» EXERCISE OBJECTIVE
Write out every line below that contains "value".

» SOURCE INFORMATION
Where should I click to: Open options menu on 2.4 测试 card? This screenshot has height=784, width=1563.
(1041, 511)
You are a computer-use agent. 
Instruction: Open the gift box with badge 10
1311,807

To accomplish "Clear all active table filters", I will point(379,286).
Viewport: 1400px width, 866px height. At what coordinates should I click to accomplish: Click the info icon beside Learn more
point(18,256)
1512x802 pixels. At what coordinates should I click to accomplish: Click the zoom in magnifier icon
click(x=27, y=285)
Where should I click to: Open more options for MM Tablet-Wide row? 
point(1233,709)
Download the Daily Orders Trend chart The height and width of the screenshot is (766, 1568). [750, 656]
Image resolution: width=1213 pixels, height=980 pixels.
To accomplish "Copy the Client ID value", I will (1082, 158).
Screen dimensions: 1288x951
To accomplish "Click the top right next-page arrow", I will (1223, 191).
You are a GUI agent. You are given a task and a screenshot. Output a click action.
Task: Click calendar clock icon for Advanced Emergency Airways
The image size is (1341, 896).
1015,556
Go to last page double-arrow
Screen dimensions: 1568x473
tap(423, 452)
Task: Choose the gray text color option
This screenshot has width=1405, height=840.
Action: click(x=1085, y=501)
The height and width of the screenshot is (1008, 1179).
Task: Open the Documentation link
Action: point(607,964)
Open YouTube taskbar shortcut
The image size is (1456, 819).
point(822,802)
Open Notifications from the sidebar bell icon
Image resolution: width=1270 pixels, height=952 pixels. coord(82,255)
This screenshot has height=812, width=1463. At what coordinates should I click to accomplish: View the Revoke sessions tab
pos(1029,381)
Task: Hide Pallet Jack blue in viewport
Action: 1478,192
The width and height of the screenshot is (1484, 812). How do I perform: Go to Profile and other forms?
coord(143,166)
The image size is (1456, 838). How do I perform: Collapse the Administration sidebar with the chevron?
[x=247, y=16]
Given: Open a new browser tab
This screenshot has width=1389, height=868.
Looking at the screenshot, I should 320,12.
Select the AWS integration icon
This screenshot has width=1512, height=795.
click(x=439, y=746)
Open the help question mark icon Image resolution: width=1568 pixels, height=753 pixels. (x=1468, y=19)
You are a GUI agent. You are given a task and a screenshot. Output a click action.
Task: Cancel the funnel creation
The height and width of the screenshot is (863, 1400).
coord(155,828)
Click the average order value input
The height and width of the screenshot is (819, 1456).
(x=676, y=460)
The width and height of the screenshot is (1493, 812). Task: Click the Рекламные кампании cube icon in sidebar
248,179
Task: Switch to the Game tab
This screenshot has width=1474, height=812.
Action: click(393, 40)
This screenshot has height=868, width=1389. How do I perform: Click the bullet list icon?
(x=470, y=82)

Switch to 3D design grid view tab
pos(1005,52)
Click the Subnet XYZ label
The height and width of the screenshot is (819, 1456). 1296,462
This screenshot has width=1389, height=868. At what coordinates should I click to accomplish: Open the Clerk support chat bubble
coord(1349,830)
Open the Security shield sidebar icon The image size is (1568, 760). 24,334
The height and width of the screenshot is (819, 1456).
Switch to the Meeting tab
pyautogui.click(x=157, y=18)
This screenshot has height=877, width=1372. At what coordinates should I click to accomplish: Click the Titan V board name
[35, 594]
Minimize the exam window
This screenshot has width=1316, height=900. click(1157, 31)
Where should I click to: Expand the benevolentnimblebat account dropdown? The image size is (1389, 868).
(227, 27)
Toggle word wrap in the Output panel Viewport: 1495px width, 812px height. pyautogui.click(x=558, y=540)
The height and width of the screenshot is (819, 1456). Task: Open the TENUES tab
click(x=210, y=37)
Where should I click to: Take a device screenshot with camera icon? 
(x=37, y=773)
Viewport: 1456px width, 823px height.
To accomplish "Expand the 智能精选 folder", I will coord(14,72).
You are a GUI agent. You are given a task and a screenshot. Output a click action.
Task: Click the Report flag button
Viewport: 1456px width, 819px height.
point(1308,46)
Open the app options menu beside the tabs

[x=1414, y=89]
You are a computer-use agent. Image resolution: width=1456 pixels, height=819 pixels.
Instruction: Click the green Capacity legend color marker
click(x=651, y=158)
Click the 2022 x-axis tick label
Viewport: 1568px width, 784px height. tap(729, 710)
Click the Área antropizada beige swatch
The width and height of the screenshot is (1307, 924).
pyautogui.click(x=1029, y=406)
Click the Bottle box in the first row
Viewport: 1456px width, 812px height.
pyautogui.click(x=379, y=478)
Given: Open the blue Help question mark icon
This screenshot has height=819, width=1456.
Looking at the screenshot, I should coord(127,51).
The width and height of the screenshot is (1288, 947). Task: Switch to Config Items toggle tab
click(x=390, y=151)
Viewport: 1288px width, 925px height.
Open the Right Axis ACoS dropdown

» TASK OUTPUT
To accomplish "Copy the Client ID value", I will (1082, 158).
Click the average order value input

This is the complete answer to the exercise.